■ WHAT IS NEEDED: Your answer should hold only the lines from the one with "The image size is (951, 529)." through the end of the records, repeated exactly and minus any pictures.

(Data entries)
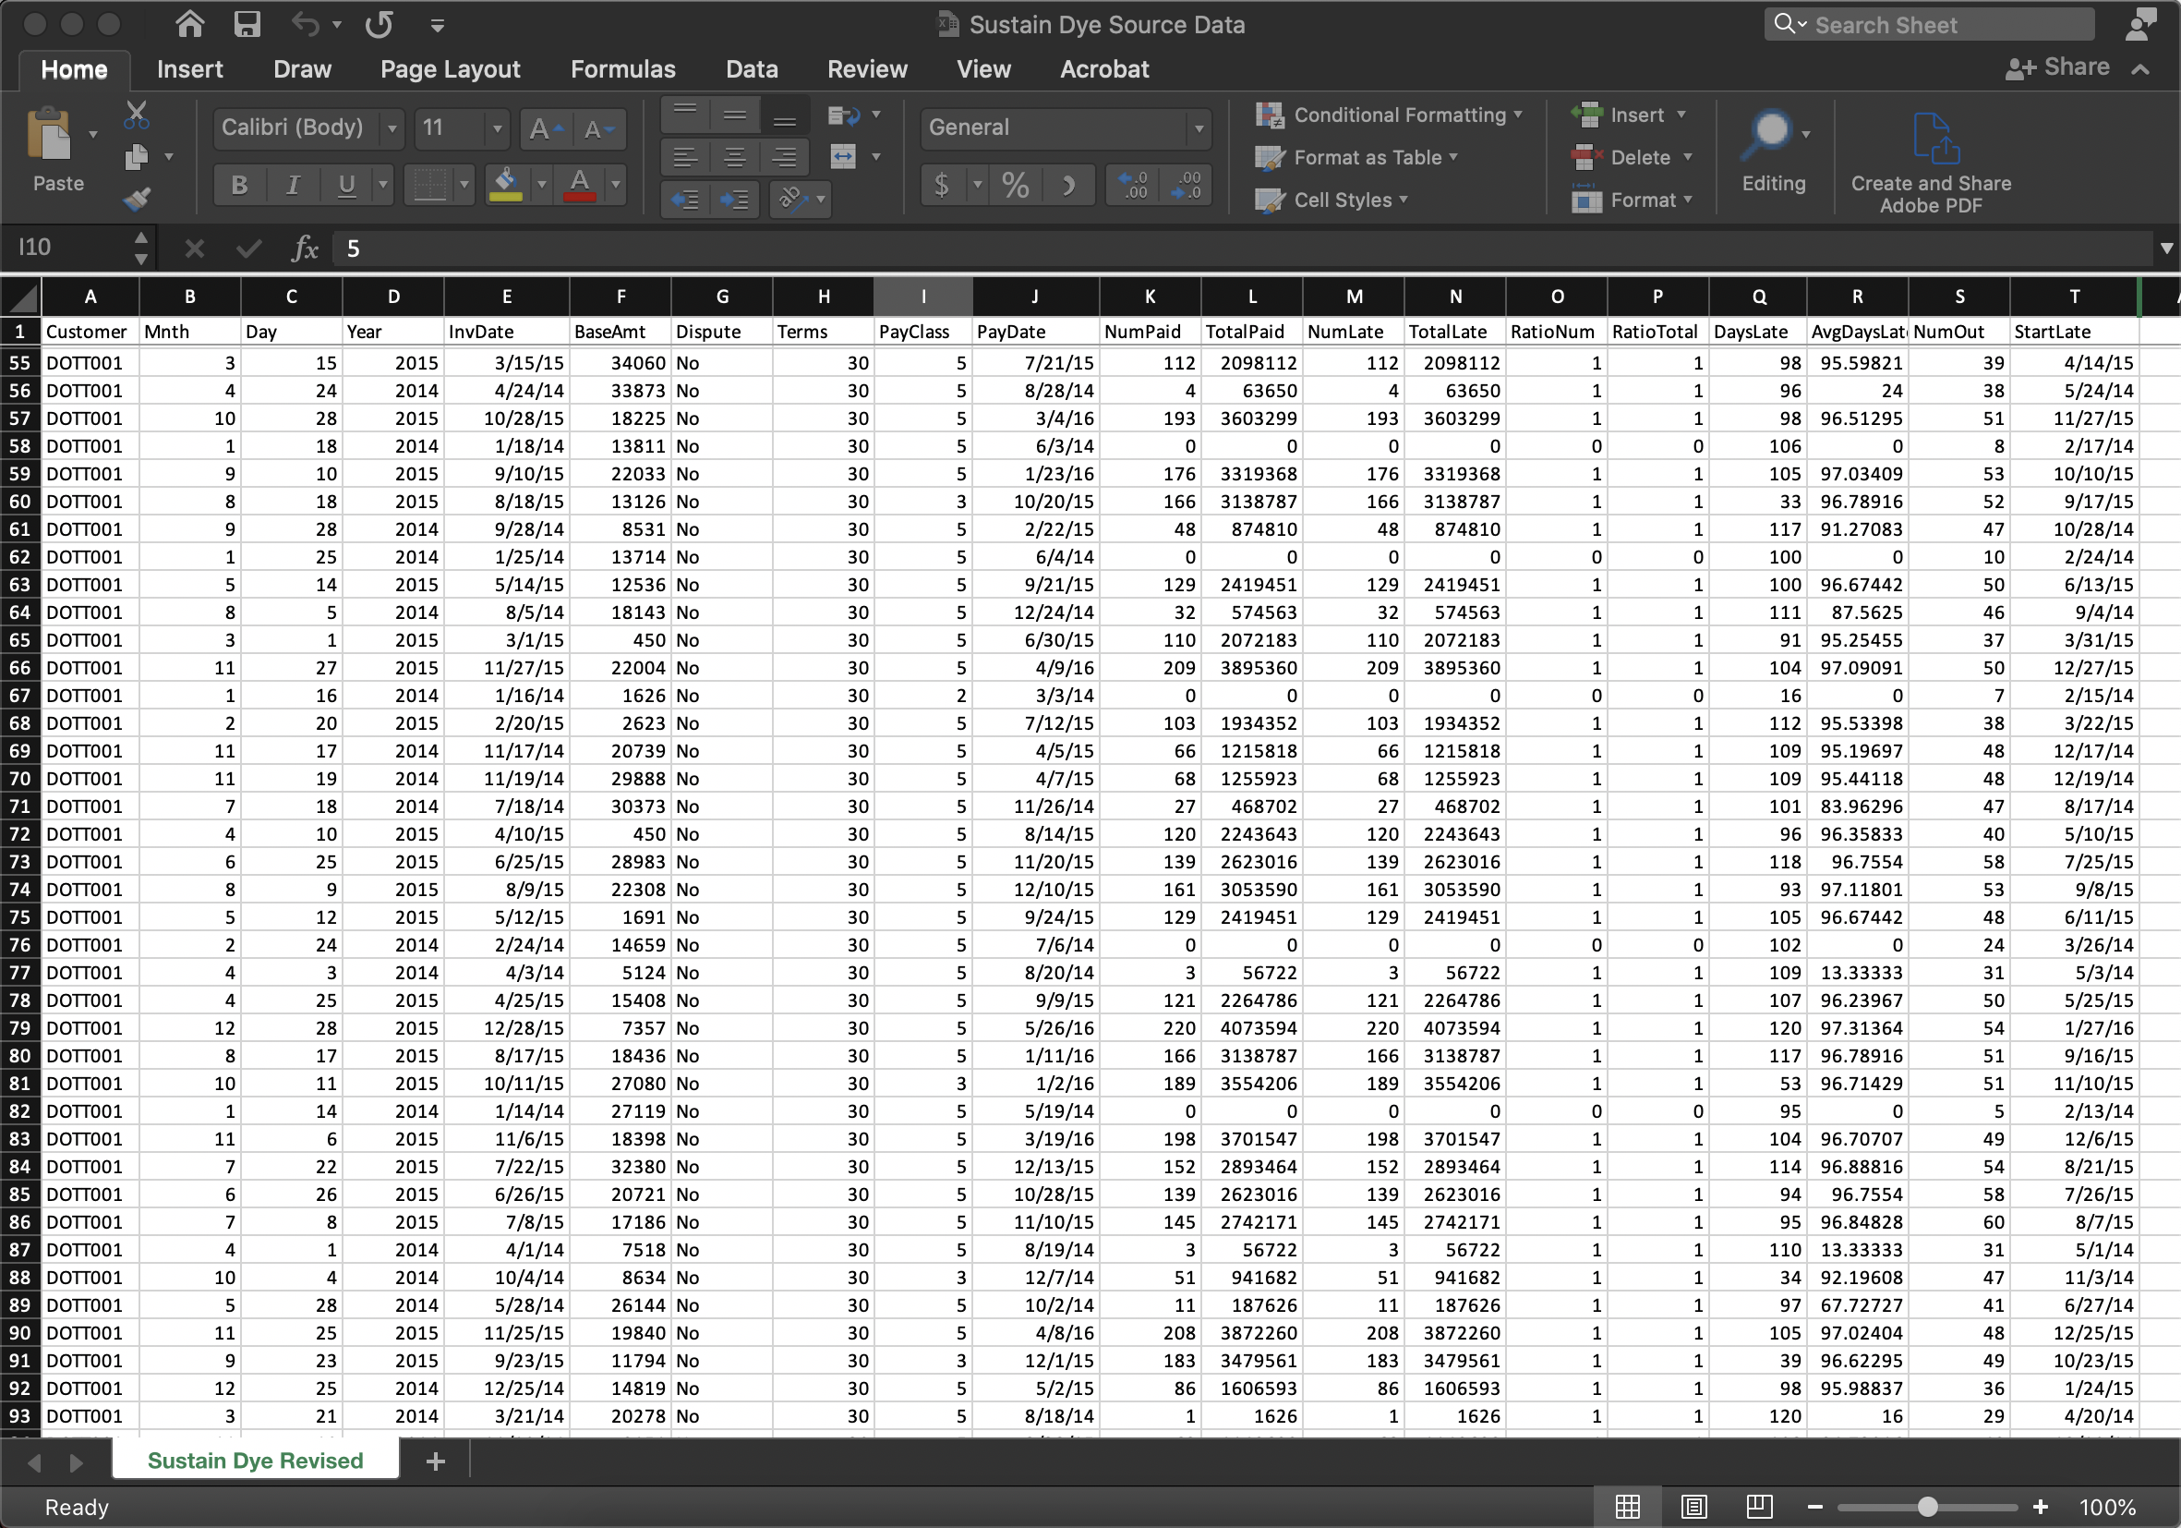Toggle Italic formatting on selected cell
2181x1528 pixels.
294,183
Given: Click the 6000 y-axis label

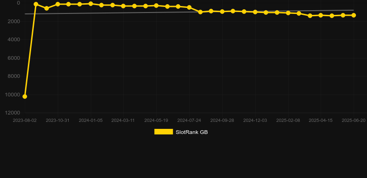Looking at the screenshot, I should 14,58.
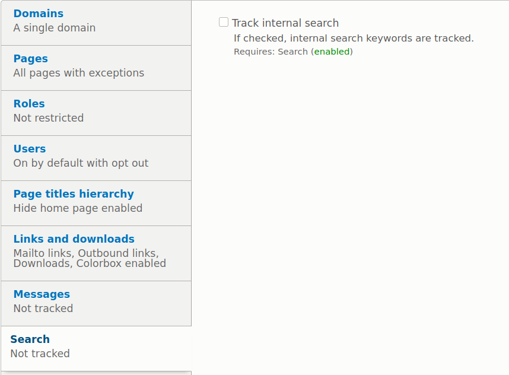Click "Not restricted" summary under Roles
The height and width of the screenshot is (375, 509).
tap(49, 118)
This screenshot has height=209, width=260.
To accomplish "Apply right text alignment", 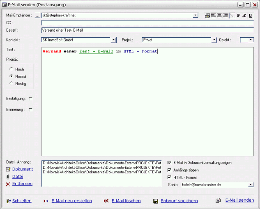I will click(225, 16).
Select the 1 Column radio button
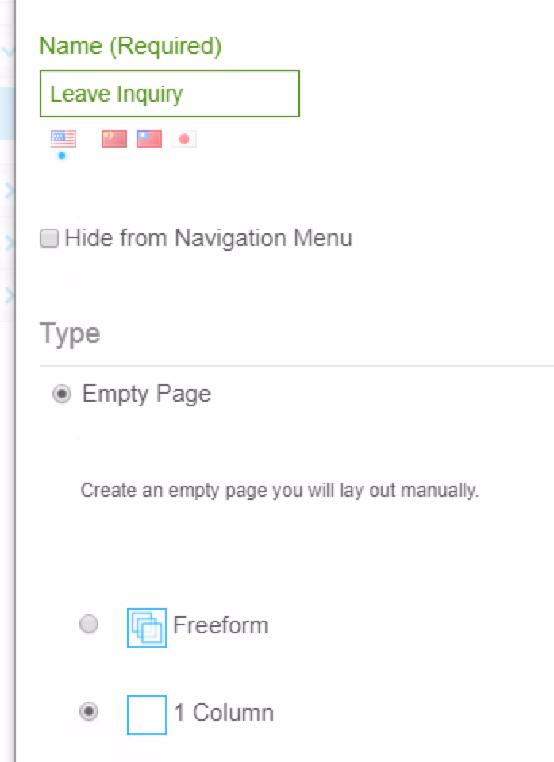The height and width of the screenshot is (762, 554). [90, 713]
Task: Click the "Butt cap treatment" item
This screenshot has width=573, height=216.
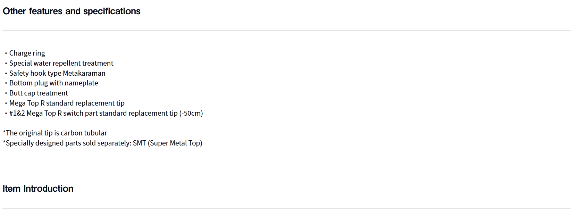Action: coord(39,93)
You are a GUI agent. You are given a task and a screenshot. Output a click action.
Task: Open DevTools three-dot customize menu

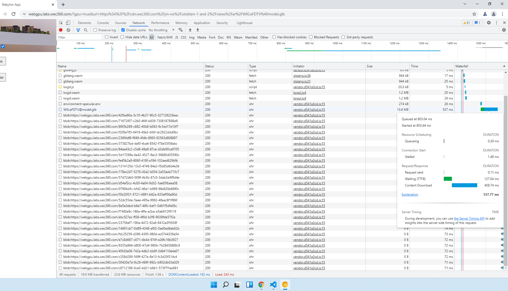[x=496, y=23]
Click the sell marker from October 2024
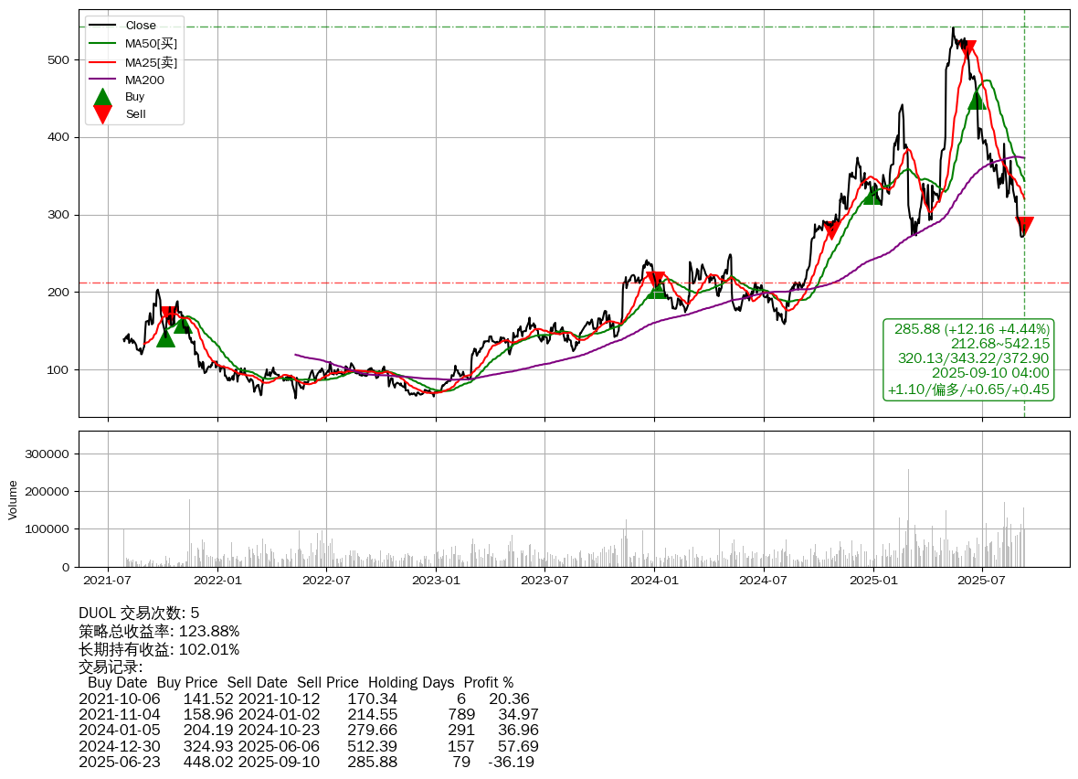Image resolution: width=1078 pixels, height=779 pixels. click(831, 229)
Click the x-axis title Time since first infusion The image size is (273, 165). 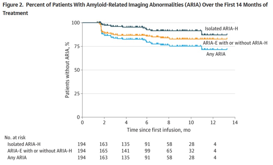click(x=158, y=130)
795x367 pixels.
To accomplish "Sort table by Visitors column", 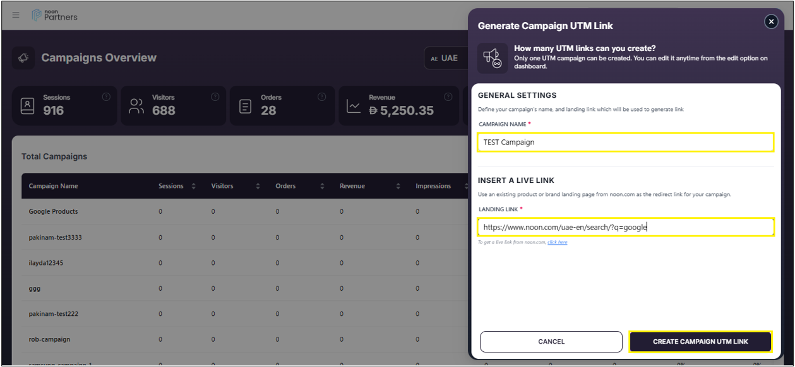I will click(x=258, y=186).
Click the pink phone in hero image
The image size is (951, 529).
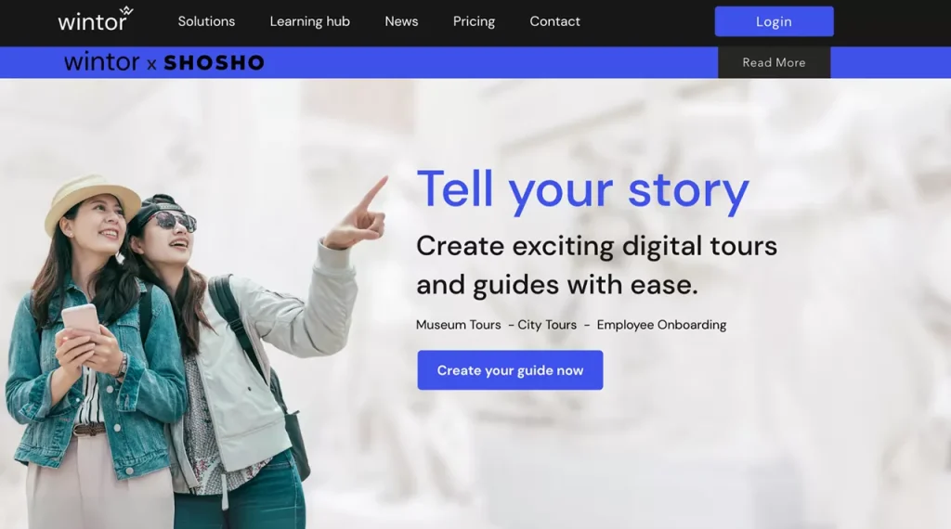click(x=80, y=319)
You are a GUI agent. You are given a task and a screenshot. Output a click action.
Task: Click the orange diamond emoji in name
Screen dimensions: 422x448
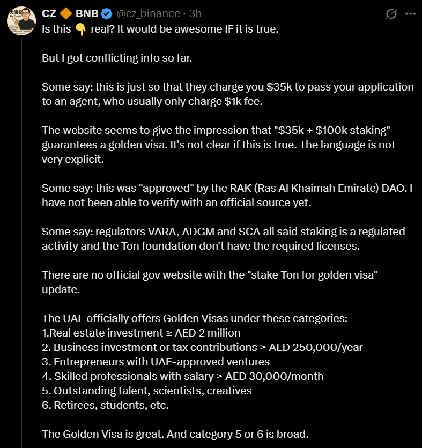[x=65, y=13]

■ COMPLETED EXERCISE:
The image size is (951, 529).
click(x=80, y=319)
You are a GUI agent. You are given a task and a screenshot. Output a click action.
Task: Click the orange diamond emoji in name
Screen dimensions: 422x448
[x=65, y=13]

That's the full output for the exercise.